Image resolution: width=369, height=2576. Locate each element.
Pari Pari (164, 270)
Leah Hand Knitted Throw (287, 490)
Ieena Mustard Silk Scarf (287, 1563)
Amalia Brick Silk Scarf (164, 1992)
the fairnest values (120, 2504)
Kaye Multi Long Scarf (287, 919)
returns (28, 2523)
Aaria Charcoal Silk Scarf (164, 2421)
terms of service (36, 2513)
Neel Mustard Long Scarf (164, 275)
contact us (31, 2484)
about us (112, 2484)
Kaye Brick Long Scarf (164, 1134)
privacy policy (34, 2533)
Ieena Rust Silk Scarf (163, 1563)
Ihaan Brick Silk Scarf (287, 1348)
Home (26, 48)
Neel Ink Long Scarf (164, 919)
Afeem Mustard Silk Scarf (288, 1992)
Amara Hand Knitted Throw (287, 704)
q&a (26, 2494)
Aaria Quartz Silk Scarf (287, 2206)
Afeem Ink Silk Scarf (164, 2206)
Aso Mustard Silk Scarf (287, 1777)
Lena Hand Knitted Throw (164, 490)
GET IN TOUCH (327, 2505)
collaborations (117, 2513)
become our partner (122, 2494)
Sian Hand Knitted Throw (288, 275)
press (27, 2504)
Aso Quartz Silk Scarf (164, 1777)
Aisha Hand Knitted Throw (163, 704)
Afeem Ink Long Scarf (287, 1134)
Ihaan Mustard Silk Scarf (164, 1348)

***

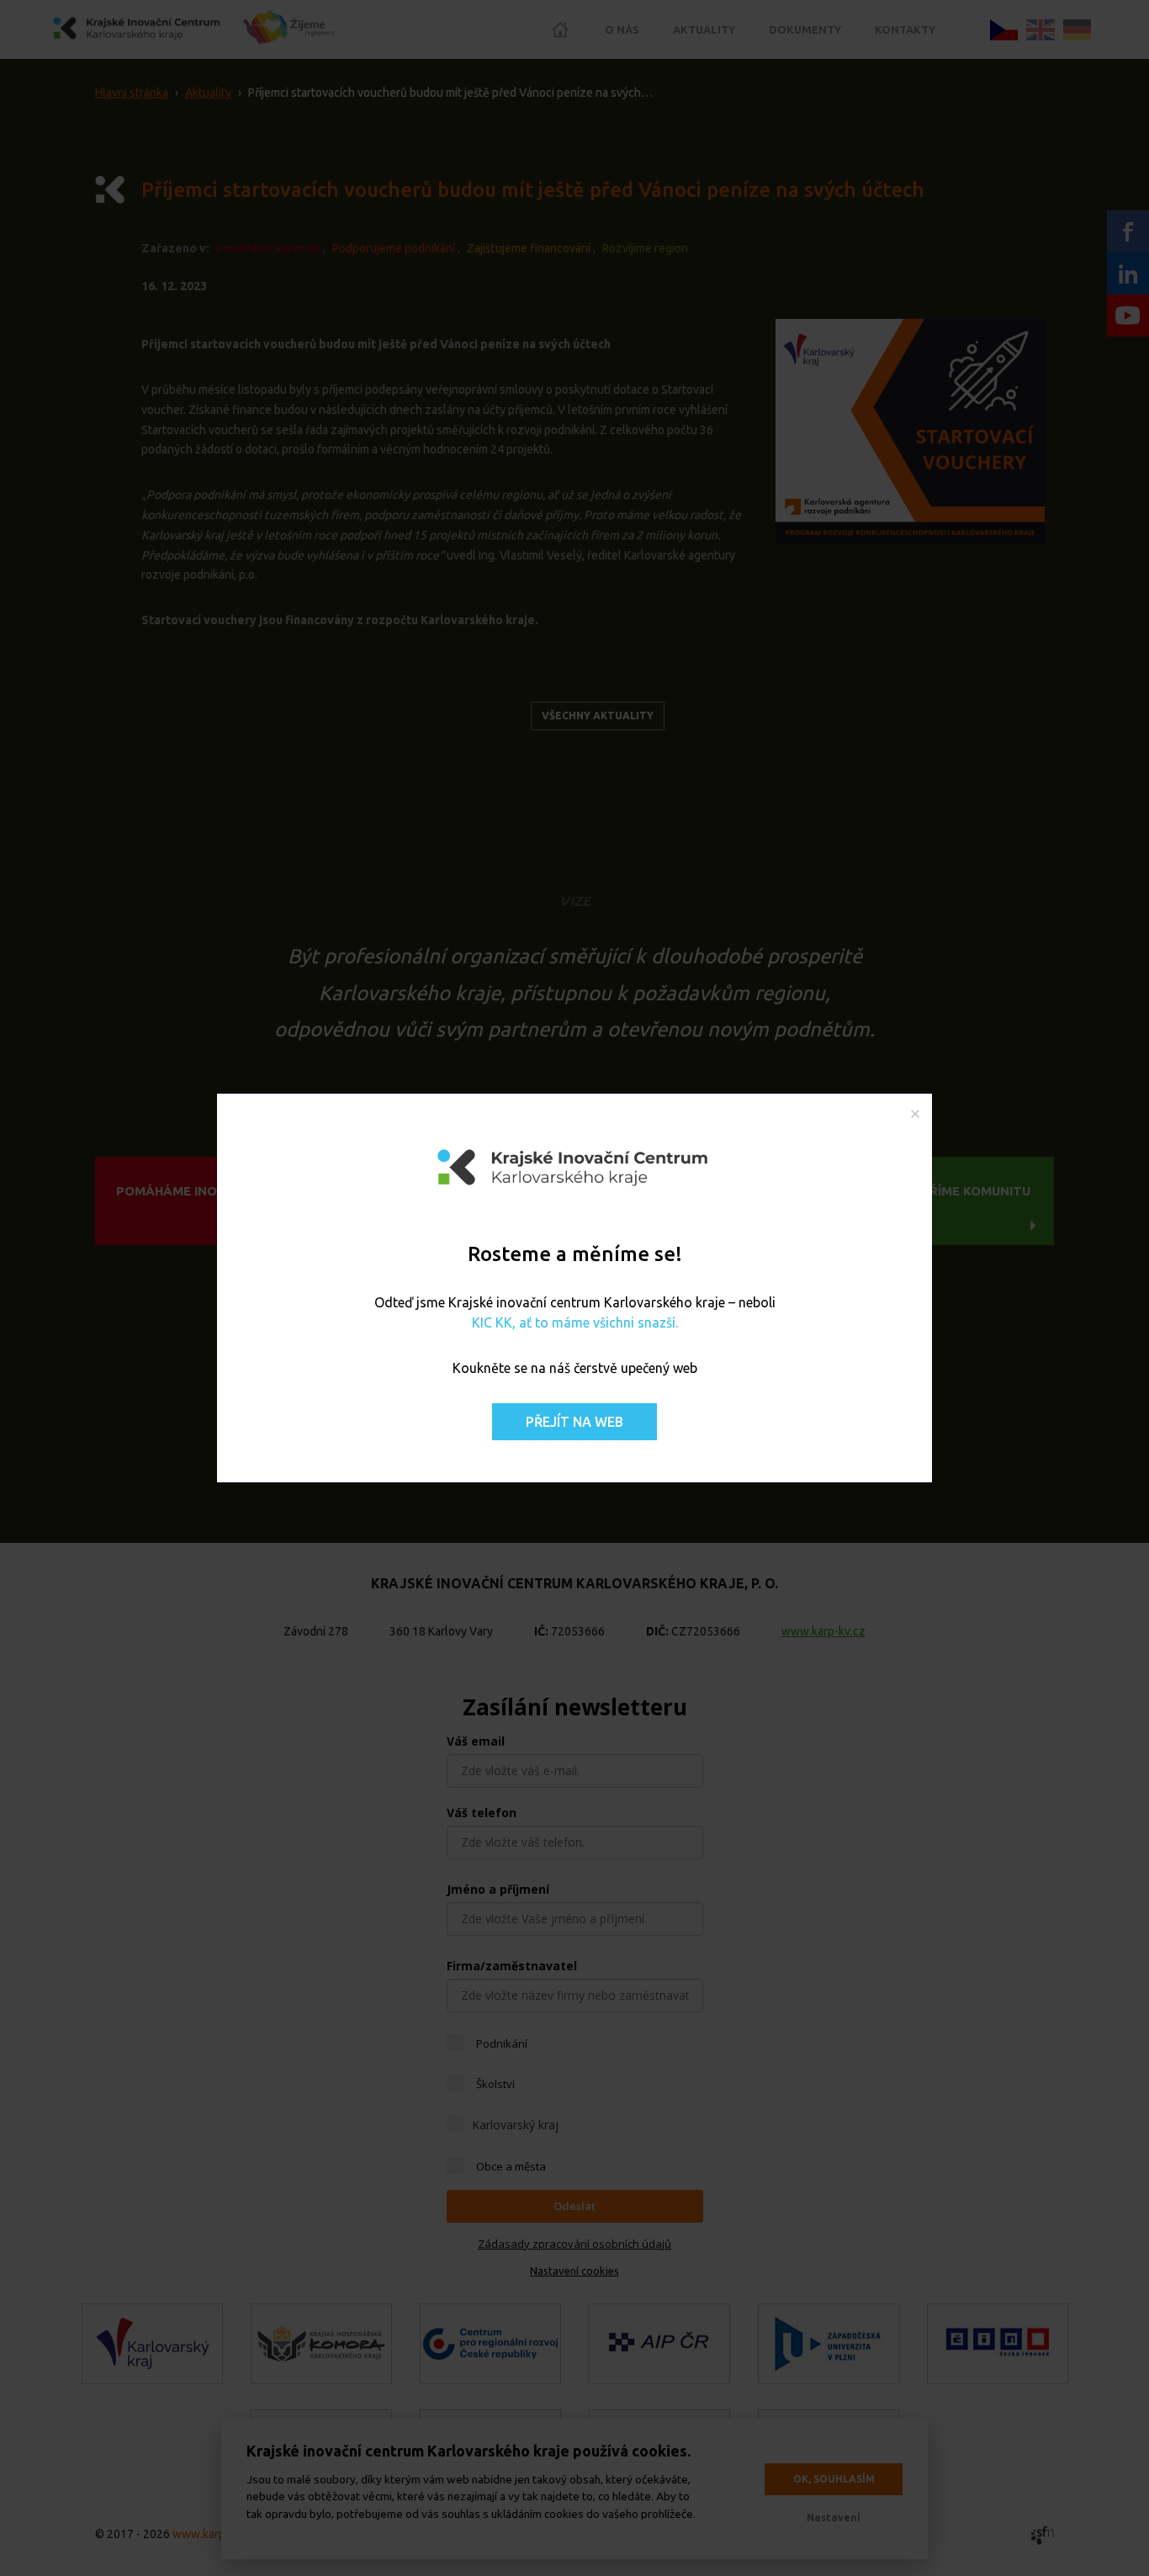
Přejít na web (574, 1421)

***

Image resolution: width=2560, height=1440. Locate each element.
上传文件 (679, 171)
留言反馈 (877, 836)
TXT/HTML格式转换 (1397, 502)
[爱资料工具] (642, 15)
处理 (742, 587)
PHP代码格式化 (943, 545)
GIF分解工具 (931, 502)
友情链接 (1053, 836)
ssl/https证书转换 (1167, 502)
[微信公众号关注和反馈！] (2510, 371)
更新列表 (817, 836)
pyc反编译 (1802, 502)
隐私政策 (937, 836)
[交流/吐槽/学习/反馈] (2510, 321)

***

To do: From the records above, extract exactly and only the lines that begin at the line with "Aisha Hand Knitted Throw (163, 704)" and stop after the line with "Ihaan Mustard Silk Scarf (164, 1348)".

Reply to the exercise:
Aisha Hand Knitted Throw (163, 704)
Afeem Ink Long Scarf (287, 1134)
Ihaan Mustard Silk Scarf (164, 1348)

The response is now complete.